Description Exploit an existing HTTP-based service that has XML-based result.  More specifically, a JAX-WS or Ruby-On-Rails service, wherein the URLs for the service are reasonably predictable.  Map that to a set of operations mapped to messages being exchanged
Preconditions
  • "Parameters" to request data are simple strings
  • Every "read" request needed can be mapped to an HTTP GET
  • WSDL portType is described with a small flat set of parameters on input and a single XML element upon return
  • Certain HTTP status codes can be mapped to application level faults
  • Authentication/authorization credentials are supplied at deployment, and/or TLS with bi-directional certification validation might be required.
What happens: In binding the portType to an HTTP GET request, the child elements of the request operation get mapped to parameters on the URL.  Default mapping is element local name to parameter name.  Binding needs to specify a URL with substitution points.
Root element of response document is the response element for the result.

In case of an HTTP error code, where specified, a fault is mimicked for "replies."
Post-conditions Invocations of the "reference" operation return the XML results mapped to the language mapping of said data structure


Description: Stateful "monitor" of an service providing 1 or more atom feeds, supporting three operations "getNewEntriesForFeedFoo", "getLastNEntriesForFeedFoo", "getContentForFoo" - per Atom feed.
Preconditions: Service that offers up one or more atom feeds
Atom feeds are changing slowly enough that polling for data at lazy intervals (1 - 60 minutes) is sufficient
Customer has a name for each URL.  Operations in the interface follow a known pattern like getNewEntriesForFeedFoo
Customer has particular data that they're interested in from each feed, such as author, modification date, ID, other metadata
What happens A service requests an update from a specific specific feed by calling getNewEntriesForFeedFoo (where "Foo" changes per feed)
Post-conditions Returns a list of new entries, the list of the last N entries requested, or the content for the particular entry.

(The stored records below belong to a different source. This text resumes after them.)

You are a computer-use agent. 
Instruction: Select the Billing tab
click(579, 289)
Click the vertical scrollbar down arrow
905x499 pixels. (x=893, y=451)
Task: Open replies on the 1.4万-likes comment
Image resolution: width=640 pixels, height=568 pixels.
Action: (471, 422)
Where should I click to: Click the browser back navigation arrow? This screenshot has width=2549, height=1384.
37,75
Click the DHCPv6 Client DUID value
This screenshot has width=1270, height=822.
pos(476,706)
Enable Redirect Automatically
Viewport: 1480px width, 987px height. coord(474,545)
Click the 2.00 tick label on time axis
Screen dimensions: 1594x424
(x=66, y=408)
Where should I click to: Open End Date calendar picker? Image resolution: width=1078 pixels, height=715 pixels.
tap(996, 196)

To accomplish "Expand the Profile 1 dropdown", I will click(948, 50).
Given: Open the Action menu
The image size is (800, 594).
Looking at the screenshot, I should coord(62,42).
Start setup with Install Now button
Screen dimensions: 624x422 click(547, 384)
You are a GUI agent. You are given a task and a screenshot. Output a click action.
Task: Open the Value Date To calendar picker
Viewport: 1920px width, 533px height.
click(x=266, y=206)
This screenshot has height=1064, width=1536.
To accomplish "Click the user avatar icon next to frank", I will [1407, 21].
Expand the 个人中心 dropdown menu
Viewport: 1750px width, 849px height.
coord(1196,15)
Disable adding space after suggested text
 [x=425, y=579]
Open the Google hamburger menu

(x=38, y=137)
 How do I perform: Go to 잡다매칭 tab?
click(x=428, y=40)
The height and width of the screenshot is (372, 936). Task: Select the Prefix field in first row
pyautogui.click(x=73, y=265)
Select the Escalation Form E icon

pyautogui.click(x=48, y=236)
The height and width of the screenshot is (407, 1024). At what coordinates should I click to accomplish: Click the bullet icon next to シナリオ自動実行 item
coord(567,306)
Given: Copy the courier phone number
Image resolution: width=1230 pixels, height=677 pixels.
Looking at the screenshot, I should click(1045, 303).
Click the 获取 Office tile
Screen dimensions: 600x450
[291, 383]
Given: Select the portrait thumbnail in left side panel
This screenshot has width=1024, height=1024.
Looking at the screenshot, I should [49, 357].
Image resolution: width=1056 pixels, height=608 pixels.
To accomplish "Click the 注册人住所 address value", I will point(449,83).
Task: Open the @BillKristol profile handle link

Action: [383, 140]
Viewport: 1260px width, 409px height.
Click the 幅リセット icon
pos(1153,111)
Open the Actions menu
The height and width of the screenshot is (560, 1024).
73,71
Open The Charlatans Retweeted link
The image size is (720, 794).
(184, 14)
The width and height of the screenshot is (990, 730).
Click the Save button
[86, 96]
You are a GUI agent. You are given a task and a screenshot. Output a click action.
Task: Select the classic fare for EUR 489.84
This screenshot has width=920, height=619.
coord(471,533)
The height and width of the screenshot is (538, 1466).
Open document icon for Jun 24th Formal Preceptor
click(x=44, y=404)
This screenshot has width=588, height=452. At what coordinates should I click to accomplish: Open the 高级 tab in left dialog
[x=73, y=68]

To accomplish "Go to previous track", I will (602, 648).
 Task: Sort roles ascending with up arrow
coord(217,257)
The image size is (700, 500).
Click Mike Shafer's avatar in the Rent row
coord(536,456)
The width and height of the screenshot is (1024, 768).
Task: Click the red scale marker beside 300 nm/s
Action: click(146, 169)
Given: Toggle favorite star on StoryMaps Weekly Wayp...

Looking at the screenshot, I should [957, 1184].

Note, for this last case, it would be much more natural to define the interface with "interface.atom", wherein the relevant metadata would be flagged for each feed, and the content of the root element of a feed entry was established.  This would follow known mapping rules to map to a WSDL expression of the same, if that was required.  Then again, I filed an issue for letting Assembly allow non-WSDL interface descriptions for a reason....

On the service side, the one use-case I can think of is URL addressability of read-only service information.  This is essentially the reverse of the first use-case described above, with one additional caveat.  It may be desirable to map to multiple URLs (.xml, .rdf, .xhtml, .txt), so for the service side of this binding a natural thing, I think would be to specify an XSLT file correlated with a particular MIME type.  In the XML case, that might be added as a XSL processing instruction.

None of these use-cases gets at all close to REST, but they seem like the might be useful in the abstract.  I've not got specific customer needs that are driving these ideas.

-Eric.

Eric,

Has it been brought up to do a "REST" binding instead where operations are mapped to HTTP verbs and content is mapped to the content-type header instead? For Java implementation types, JAX-RS annotations could be used in a way similar to the way JAX-WS annotations are for WS-* protocols. Such an approach may prove to be more interoperable with other frameworks such as Ruby On Rails or .NET (which has something analogous to JAX-RS). I put REST in quotes since HATEOAS would likely not be accommodated in such a binding.

Jim

P.S. +1 on allowing non-WSDL interface descriptions.